The Christmas Bird Count dates back to 1900, when ornithologist Frank Chapman conceived of it as an alternative to the earlier tradition of the holiday “side hunt,” in which teams competed to see who could shoot the greatest quantity of birds in a day.
Twenty-seven people participated in that first count, and they tallied ninety species of birds. Recent years have seen upwards of fifty thousand people participating, species counts of more than six hundred, and total numbers of birds around seventy-five million.
According to the national Audubon society, the primary objective of the Christmas Bird Count is “to monitor the status and distribution of bird populations across the Western Hemisphere.” When results from the count are combined with other measures, such as the North American Breeding Bird Survey they can help us see how bird populations have changed over the past hundred years.
In conducting the count, volunteers follow specific routes through a designated fifteen-mile diameter circle, making note of every bird they see or hear for as much of the day as possible.

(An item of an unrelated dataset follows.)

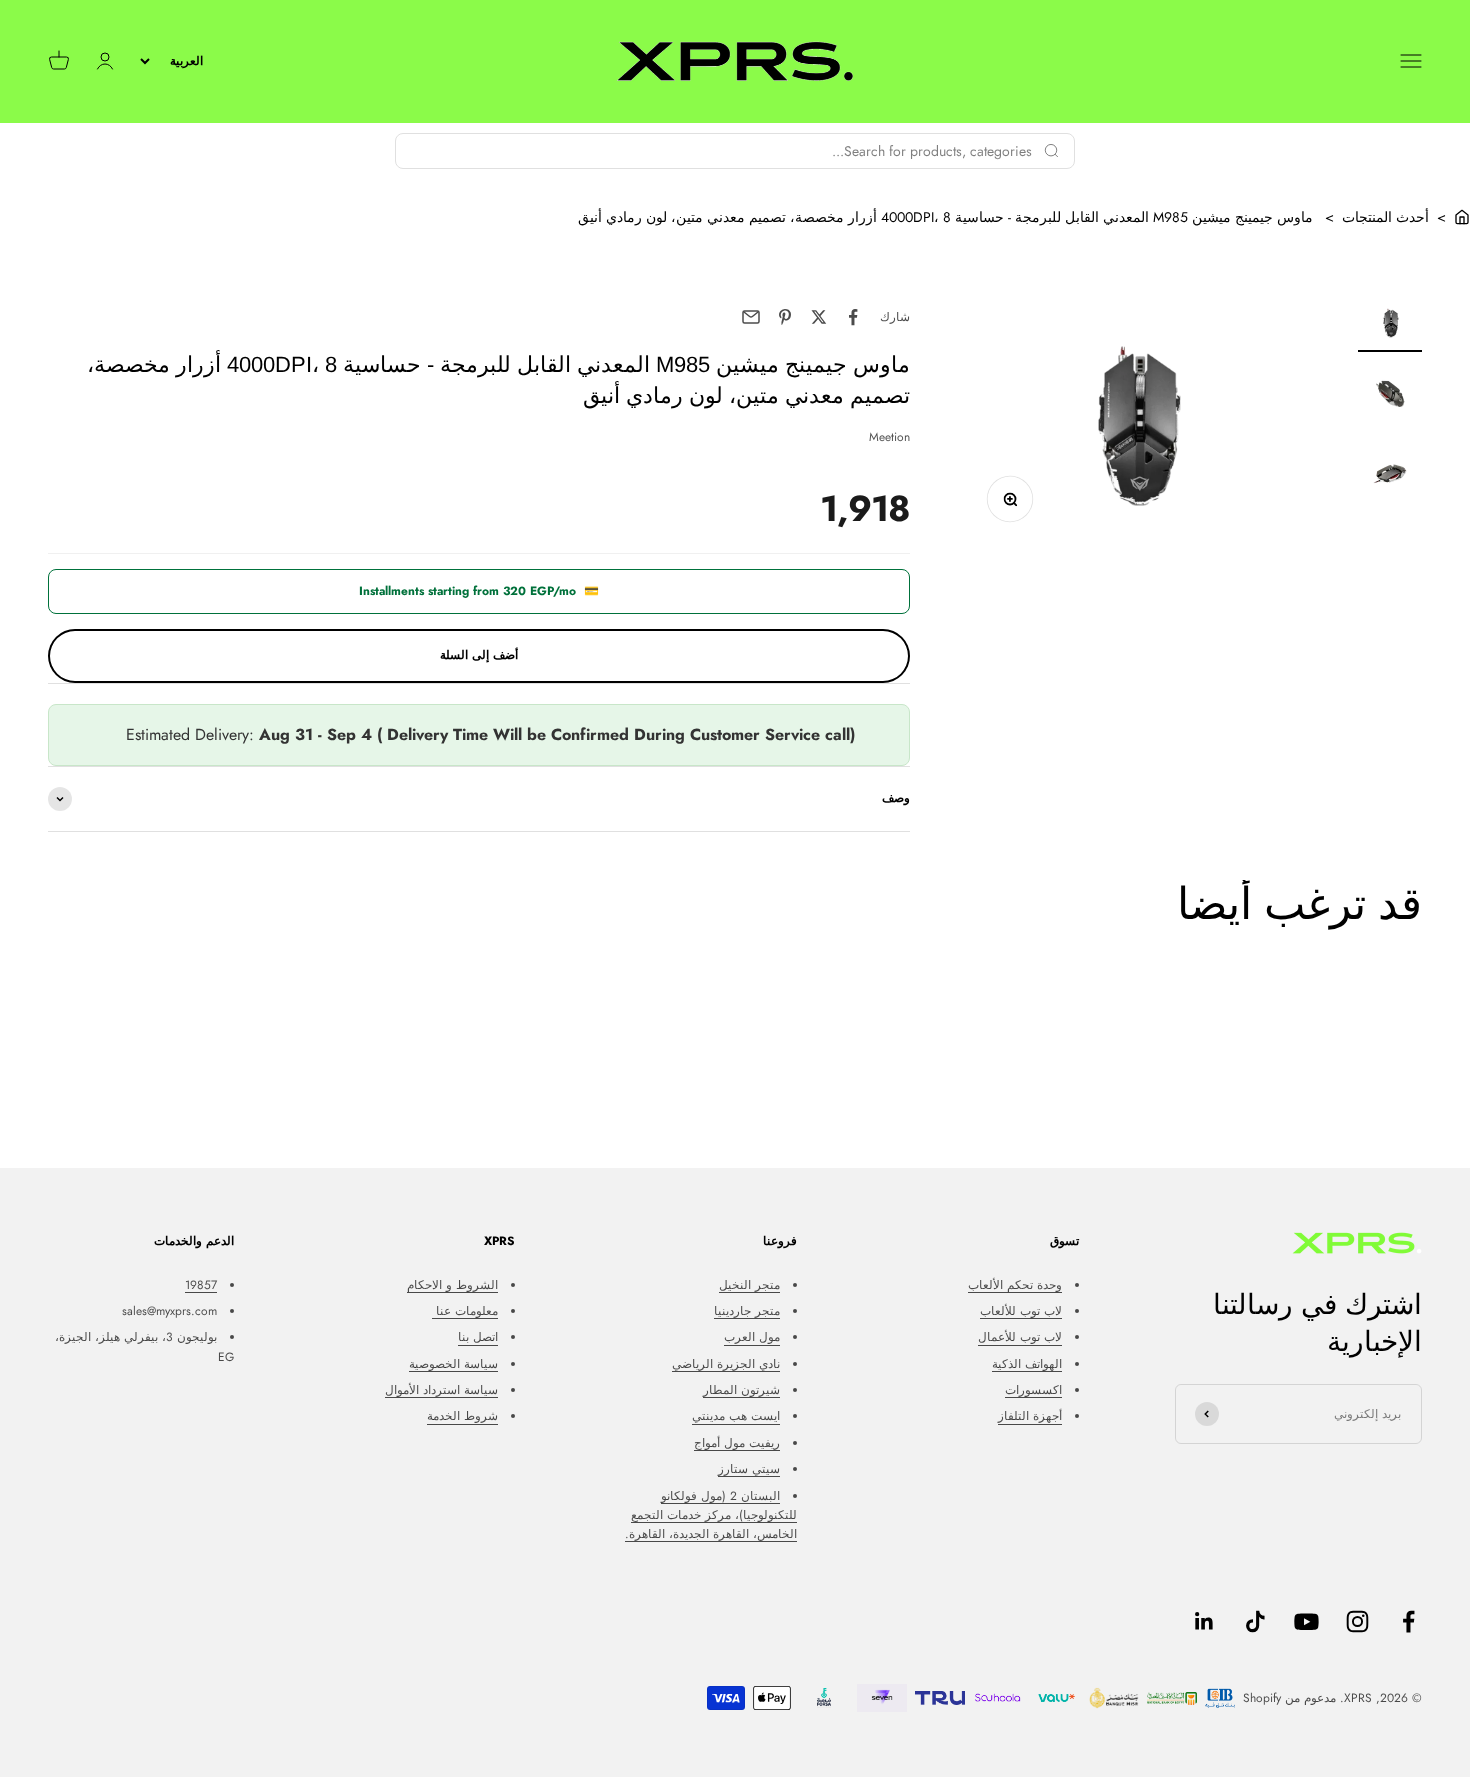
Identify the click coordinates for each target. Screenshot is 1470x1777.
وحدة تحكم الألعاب (1015, 1285)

The idea is to record not only how many species are observed, but roughly how many individuals of each species are present on the count route that day.

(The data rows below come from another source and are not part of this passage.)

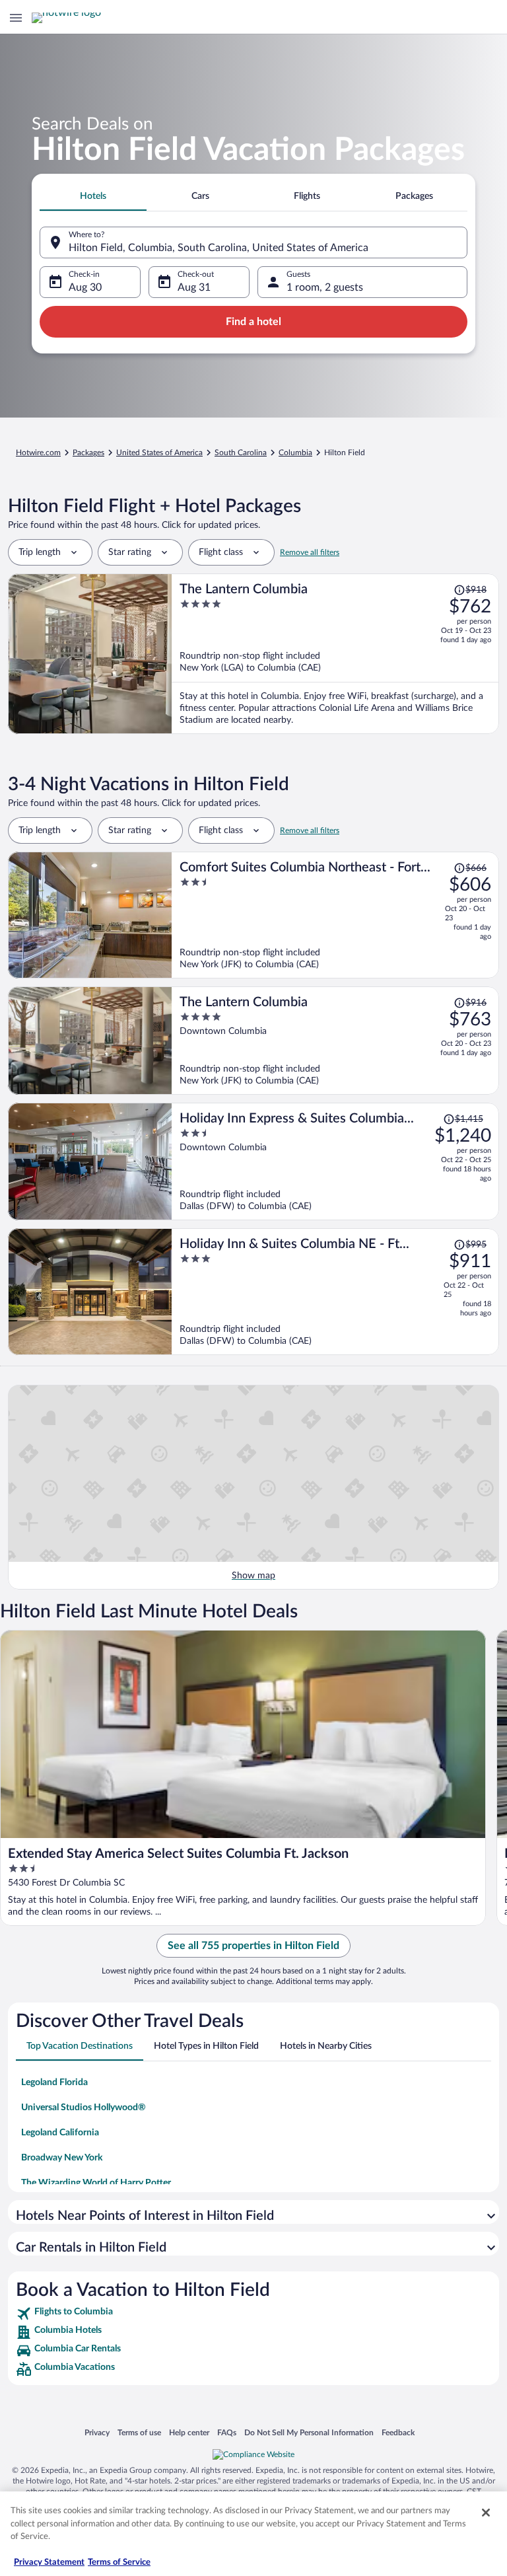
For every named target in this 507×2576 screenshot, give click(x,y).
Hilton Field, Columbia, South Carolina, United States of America (218, 247)
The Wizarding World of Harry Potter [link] (96, 2183)
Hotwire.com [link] (38, 453)
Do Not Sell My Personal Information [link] (309, 2432)
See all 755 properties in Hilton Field (253, 1945)
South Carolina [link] (241, 453)
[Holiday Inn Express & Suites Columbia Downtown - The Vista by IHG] (335, 1161)
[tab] (93, 196)
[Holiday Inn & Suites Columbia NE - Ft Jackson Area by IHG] (335, 1291)
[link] (253, 2314)
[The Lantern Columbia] (335, 653)
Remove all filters (309, 552)
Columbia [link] (295, 453)
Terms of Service (119, 2562)
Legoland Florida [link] (54, 2082)
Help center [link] (189, 2432)
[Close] (485, 2512)
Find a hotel (253, 321)
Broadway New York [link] (61, 2157)
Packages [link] (88, 453)
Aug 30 (85, 287)
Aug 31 (194, 287)
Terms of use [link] (139, 2432)
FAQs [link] (226, 2432)
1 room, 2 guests (325, 287)
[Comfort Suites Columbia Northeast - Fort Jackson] (335, 915)
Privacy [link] (97, 2432)
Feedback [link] (398, 2432)
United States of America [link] (159, 453)
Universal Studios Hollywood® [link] (83, 2107)
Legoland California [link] (60, 2132)
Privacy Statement (49, 2562)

The Clinton Lake count that I was on was started in 1987 by Myrna Deaton, who still coordinates it, and who termed this year’s count the “most boring” ever. The seventy-five species of birds we observed that day set a record low, and numbers of many species, especially waterfowl and sparrows, were down from previous years.
That said, we did see some interesting birds. During my hours with the count my team spotted greater white-fronted geese, pine siskins, a brown creeper, wild turkey, and a barred owl. The most notable sighting, which occurred ten minutes after I left, was a tree swallow, a first for the Clinton Lake count. This is a bird we would expect to see during the breeding season, but which was probably too far north for his own good in the third week of December.
There are a number of other Christmas Bird Count circles in our area in addition to the Clinton Lake count, including a Champaign County circle that encompasses most of Urbana, and a Middle Fork circle that includes Lake Vermillion and the state and county natural areas along the Middle Fork of the Vermilion River.
This year the Champaign County circle tallied fifty-seven species of birds, with the highlight being eighty-eight American pipits, a peregrine falcon, and two long-eared owls.
Nobody I spoke with regarding this year’s count was more enthusiastic than Steve Bailey, an ornithologist with the Illinois Natural History Survey, who heads up the Middle Fork Count. Despite taking place in the worst weather possible—last Wednesday’s all day rain that turned to ice—the Middle Fork count turned up fifty-eight species of birds, including five species of owls, a pair of bald eagles, and a trumpeter swan.
If the idea of joining one of these counts next year appeals to you, you can make contact with local coordinators through the Champaign County Audubon Society, or the National Audubon Society’s Christmas Bird Count web pages.
Until then, you’ve got eleven good months to brush up on your bird identification skills.